→ PROBLEM TO WORK ON: Could you reproduce, word for word, everything below from the line containing "Task: Switch to the Video tab" down to the line containing "Open the Analytics bar chart icon", with both of those lines included and no others?

→ MATERIAL SHOWN:
= = = =
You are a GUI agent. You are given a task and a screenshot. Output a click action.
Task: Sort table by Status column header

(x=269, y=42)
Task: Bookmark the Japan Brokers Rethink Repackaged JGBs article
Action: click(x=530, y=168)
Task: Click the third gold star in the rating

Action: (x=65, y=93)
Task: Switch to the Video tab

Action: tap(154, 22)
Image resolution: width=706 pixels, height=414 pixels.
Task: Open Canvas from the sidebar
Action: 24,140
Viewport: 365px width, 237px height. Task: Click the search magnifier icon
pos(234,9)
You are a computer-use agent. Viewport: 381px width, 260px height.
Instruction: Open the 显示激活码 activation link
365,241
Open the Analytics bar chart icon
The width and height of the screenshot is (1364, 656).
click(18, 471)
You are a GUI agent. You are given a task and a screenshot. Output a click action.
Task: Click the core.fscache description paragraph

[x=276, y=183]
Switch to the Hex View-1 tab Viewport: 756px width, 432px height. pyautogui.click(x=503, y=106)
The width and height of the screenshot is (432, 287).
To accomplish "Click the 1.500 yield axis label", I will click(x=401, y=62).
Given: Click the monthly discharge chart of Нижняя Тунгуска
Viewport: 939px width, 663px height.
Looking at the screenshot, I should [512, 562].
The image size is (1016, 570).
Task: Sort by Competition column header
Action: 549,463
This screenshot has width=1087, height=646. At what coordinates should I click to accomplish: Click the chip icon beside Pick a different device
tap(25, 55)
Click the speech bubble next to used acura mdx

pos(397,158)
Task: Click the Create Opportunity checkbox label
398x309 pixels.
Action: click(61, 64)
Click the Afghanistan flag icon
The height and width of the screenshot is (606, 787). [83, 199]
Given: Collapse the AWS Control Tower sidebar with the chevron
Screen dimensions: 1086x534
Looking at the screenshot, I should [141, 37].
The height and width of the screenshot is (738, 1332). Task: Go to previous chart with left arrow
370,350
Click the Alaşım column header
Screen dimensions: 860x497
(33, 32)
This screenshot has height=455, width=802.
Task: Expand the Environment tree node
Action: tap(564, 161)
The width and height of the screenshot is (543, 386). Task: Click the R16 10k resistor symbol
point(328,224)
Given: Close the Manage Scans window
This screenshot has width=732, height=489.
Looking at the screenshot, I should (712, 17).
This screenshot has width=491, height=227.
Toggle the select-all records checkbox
= = = =
→ EXERCISE OUTPUT:
Task: Switch to the Video tab

Action: tap(154, 22)
Image resolution: width=706 pixels, height=414 pixels.
Task: Open Canvas from the sidebar
Action: 24,140
Viewport: 365px width, 237px height. Task: Click the search magnifier icon
pos(234,9)
You are a computer-use agent. Viewport: 381px width, 260px height.
Instruction: Open the 显示激活码 activation link
365,241
Open the Analytics bar chart icon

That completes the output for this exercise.